■ WORK TO COMPLETE
A. Condense the paragraph starting "Sometimes in our culture" in the text on positivity below into one shorter sentence that keeps its main points.
B. In the text on positivity below, what part of the brain is said to make us process negative input faster than positive input?
**** PROVIDED TEXT ****
Sometimes in our culture, positivity gets a bad rap. Somewhere along the way we started equating positivity with naiveté, as if the only way to be perceived as intelligent, experienced, or successful, is to be a cynical or pessimistic person.
Here’s the thing though: That type of thinking is complete nonsense!
In fact, success and happiness are not mutually exclusive. What if I told you that positivity could be the wellspring from which all of your strength lies. That despite modern perceptions of positivity, it is actually far more likely you’ll get ahead if you cultivate optimistic habits in your life.
So you can either let someone else tell you the type of story you need to write for yourself--from a place of cynicism and negativity--or you can draw from the words of author Ryan Holiday when he says:
“There is no good or bad without us, there is only perception. There is the event itself and the story we tell ourselves about what it means.”
In this way, we can choose frame our decisions, outlook, and overall disposition from a place of positivity. It is wholeheartedly our choice!
Now, it is a fact that human beings have learned to looked at the world through negativity biases for millenia now. And this tendency towards negativity has a lot to do with the anatomy of our brains--which will process a negative input much quicker than a positive one due to the part of the brain called the amygdala (that famous fight-or-flight area).
But if we know that we’re hard-wired to be negative, we can fight against it.
**** PROVIDED MATERIAL ****
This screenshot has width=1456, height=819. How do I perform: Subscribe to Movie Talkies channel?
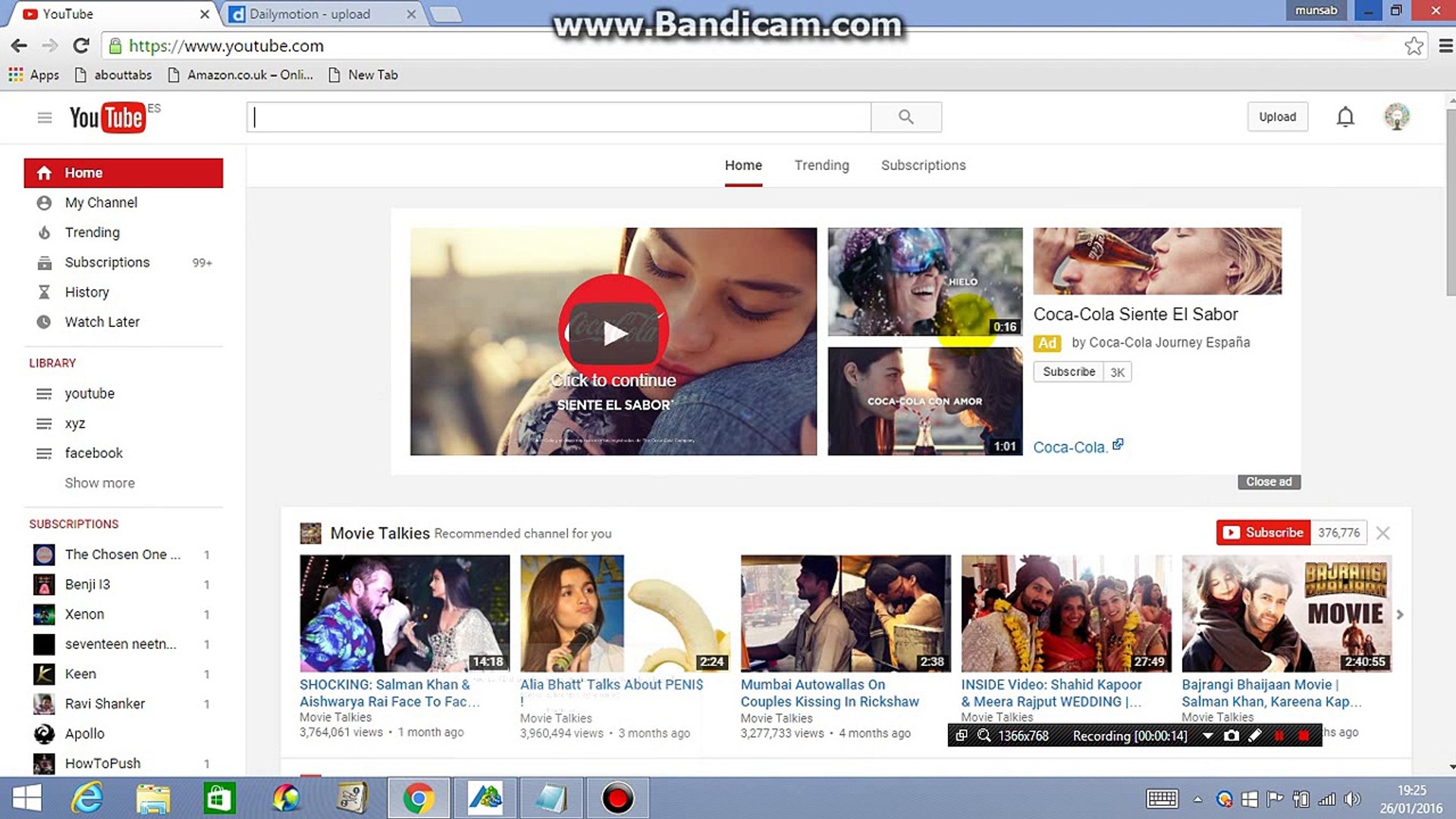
****
**** PROVIDED MATERIAL ****
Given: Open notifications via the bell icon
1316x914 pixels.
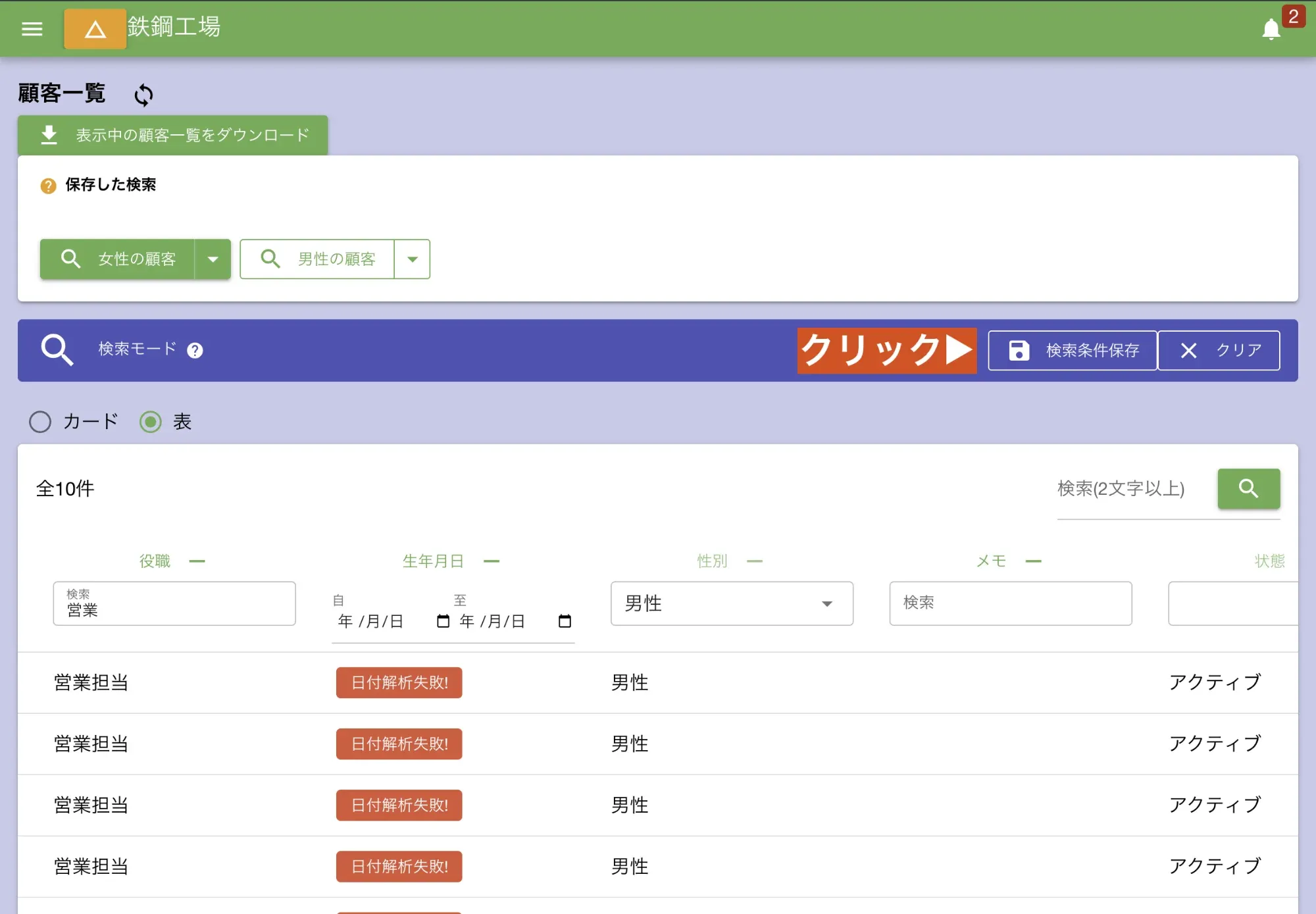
****
■ RESPONSES FOR EACH TASK
A. Our culture often looks down on positivity, treating it as naiveté, as though being cynical or pessimistic were the only way to seem intelligent, experienced, or successful.

B. The amygdala, the fight-or-flight area of the brain.